India is planning to allow foreign direct investment (FDI) in the healthcare and education sectors, continue with reforms in the financial sector, and dilute government equity in public sector enterprises through the Initial Public Sector Offering (IPO) route. Revealing these policy thoughts, Planning Commission Deputy Chairman Montek Singh Ahluwalia was addressing concerns expressed at the 22nd India Economic Summit organized by the World Economic Forum and Confederation of Indian Industry (CII).
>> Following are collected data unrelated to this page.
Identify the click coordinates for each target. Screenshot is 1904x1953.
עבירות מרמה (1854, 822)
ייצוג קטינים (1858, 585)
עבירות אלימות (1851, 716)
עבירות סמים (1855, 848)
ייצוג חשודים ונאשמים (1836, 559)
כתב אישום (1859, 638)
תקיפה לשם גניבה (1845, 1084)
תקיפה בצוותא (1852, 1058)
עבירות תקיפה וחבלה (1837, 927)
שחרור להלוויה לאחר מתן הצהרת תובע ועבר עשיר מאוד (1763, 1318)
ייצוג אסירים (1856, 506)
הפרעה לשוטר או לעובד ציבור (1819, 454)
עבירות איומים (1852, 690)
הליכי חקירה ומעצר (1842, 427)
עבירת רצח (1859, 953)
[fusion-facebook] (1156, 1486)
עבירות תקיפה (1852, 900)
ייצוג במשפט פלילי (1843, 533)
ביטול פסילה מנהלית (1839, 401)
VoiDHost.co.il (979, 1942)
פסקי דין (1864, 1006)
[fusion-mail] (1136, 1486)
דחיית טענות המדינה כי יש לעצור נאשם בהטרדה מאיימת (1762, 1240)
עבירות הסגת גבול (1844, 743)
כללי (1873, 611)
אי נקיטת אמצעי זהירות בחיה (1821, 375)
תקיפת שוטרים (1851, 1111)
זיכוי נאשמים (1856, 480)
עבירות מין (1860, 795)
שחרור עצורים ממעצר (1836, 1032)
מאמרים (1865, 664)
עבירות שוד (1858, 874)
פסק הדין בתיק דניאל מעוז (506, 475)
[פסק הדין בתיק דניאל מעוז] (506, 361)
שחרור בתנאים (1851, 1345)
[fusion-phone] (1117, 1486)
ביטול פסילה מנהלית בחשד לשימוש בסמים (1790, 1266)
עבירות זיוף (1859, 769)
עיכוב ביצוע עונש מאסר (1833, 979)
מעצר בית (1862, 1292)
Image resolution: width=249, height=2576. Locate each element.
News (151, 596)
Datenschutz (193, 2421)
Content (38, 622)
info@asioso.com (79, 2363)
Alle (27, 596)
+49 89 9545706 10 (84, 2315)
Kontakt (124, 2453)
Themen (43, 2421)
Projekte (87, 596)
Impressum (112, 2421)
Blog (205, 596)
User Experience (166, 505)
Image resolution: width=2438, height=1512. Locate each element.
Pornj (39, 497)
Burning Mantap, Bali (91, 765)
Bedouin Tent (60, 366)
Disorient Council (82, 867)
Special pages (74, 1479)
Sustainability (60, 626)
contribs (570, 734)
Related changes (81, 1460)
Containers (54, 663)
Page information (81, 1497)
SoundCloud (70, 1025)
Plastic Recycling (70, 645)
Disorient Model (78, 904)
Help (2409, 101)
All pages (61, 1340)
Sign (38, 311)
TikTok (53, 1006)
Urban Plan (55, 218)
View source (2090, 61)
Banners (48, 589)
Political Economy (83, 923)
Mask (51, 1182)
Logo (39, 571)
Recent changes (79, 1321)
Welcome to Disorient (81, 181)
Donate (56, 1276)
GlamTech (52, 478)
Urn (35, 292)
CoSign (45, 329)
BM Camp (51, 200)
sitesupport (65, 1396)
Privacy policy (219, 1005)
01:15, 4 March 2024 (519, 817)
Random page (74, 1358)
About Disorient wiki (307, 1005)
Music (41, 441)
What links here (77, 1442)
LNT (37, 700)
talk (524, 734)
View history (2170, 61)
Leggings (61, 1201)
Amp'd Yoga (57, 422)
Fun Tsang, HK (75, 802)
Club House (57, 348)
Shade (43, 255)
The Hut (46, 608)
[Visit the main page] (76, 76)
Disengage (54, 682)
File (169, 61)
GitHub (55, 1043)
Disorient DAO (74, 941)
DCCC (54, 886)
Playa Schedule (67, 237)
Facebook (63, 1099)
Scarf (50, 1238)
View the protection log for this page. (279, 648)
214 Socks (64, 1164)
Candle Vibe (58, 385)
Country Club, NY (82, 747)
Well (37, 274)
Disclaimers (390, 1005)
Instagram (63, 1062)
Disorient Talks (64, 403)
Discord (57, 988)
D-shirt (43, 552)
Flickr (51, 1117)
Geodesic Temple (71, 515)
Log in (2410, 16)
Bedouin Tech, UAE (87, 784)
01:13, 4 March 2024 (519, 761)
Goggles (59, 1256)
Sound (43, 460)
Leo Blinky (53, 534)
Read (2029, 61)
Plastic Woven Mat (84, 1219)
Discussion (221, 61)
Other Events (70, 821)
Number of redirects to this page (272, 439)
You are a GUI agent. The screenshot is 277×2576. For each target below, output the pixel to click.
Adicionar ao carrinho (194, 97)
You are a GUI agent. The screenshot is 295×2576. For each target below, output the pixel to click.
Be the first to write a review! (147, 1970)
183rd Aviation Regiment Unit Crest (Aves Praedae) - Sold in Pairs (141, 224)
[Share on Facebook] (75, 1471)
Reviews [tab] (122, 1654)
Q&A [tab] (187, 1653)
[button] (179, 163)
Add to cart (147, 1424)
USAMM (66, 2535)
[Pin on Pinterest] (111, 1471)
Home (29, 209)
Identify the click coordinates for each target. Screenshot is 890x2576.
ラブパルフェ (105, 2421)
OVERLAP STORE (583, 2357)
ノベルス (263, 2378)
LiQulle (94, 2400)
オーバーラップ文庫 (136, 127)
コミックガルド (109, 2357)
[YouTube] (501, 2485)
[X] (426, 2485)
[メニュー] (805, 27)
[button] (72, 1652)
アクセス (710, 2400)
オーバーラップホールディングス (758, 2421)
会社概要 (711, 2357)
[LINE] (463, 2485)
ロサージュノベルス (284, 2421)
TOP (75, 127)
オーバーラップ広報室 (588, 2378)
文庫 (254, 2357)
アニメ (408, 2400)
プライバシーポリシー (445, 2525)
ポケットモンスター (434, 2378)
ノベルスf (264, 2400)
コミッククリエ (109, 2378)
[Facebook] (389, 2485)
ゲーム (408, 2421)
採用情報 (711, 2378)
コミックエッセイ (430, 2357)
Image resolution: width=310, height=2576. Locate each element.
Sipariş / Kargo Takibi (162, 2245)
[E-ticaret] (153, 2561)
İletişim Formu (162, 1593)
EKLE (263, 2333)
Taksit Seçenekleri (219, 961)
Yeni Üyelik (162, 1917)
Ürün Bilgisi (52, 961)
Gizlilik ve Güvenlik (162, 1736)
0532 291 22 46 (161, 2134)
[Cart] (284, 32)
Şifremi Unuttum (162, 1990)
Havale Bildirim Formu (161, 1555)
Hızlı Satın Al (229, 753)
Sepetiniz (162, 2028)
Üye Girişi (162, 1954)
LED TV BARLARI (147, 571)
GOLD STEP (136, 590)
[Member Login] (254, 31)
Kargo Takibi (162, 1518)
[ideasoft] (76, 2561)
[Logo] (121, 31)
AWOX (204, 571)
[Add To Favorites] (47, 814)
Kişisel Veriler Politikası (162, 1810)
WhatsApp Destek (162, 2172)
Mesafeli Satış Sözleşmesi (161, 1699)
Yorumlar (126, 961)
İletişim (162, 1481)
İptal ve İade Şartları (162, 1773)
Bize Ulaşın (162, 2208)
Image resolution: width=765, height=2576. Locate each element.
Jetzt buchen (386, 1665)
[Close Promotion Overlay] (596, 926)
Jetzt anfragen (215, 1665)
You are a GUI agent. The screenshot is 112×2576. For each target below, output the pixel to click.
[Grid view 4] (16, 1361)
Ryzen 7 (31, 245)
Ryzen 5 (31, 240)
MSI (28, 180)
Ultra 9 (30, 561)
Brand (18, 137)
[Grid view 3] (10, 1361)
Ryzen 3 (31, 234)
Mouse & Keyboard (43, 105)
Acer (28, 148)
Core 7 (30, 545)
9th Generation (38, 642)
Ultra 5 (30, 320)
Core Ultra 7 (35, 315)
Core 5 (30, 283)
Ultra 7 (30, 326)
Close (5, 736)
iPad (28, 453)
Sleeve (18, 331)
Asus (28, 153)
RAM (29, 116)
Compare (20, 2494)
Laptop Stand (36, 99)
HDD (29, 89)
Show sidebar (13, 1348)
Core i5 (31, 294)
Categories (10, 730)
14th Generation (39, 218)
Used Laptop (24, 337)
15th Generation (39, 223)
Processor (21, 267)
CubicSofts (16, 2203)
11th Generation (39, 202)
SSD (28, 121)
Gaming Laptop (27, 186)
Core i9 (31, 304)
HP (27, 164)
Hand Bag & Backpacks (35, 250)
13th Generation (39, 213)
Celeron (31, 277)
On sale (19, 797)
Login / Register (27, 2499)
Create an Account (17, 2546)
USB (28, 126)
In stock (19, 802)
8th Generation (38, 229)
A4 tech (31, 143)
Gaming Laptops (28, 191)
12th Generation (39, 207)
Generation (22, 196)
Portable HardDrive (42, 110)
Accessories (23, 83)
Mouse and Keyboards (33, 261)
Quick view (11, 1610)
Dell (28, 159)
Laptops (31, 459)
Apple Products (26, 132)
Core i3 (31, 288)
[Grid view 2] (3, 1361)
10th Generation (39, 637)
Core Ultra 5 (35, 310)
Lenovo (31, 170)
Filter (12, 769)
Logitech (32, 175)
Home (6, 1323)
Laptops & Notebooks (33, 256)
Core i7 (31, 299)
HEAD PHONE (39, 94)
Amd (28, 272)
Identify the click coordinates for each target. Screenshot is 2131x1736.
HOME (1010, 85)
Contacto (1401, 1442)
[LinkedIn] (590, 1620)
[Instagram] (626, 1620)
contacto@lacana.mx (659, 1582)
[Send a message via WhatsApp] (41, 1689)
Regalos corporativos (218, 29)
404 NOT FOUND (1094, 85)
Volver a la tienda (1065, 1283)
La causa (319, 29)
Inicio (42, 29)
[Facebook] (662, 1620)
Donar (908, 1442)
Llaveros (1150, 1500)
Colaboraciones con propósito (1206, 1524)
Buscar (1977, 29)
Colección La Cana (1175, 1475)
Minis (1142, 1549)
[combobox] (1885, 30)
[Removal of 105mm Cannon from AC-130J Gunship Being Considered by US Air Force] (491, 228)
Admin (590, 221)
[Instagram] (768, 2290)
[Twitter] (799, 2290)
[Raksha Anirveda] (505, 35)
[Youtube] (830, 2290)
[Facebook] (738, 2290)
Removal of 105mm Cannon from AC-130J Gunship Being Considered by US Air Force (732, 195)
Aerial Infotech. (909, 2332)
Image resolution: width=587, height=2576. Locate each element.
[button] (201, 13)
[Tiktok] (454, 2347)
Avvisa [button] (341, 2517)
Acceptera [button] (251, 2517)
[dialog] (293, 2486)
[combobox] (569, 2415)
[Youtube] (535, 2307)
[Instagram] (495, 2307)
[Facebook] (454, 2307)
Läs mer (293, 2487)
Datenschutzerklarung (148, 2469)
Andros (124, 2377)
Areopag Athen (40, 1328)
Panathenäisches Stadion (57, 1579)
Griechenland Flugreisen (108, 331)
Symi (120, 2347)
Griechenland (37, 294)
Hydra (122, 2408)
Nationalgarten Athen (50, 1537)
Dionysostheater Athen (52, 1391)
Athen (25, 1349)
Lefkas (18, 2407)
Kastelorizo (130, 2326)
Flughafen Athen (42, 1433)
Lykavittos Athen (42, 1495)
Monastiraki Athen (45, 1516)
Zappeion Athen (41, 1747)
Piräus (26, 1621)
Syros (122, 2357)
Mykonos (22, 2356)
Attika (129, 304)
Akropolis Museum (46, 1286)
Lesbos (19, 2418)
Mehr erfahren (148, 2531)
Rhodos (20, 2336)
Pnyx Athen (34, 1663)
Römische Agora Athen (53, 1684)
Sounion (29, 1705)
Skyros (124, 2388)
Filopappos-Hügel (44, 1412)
However, Ahluwalia was guarded at what he said about disinvestment as it was a politically sensitive and inconvenient matter. Reiterating that “government equity” in “profit-making PSUs (Public Sector Utilities) would not be divested,” Ahluwalia said that there was “abundant scope for bringing down government stake by issuing fresh equity through the IPO route.” In other words, the government is trying to get around the political problem of divesting by accepting new capital into these PSUs through the issuance of new shares. However, it is not clear how this could address the main issue before the government of raising money for itself to bridge the yawning fiscal deficit. Disinvestment will allow the Government to raise money through the divestment of its holdings for a profit but raising new capital for the PSU will only dilute the value of the company unless there is a solid business plan to expand revenues to offset the influx of capital. Although, PSUs are generally valued lower than their private sector peers and hence there is some head room to grow.
Ahluwalia also acknowledged that there is political opposition to raising insurance FDI limits from 26% to 49% and that it is unlikely that this would change in the short run even though other financial reforms will carry on such as increasing the size of corporate debt market. He reiterated that a growth target for the 11th financial plan of 9% is not possible without financial sector reform.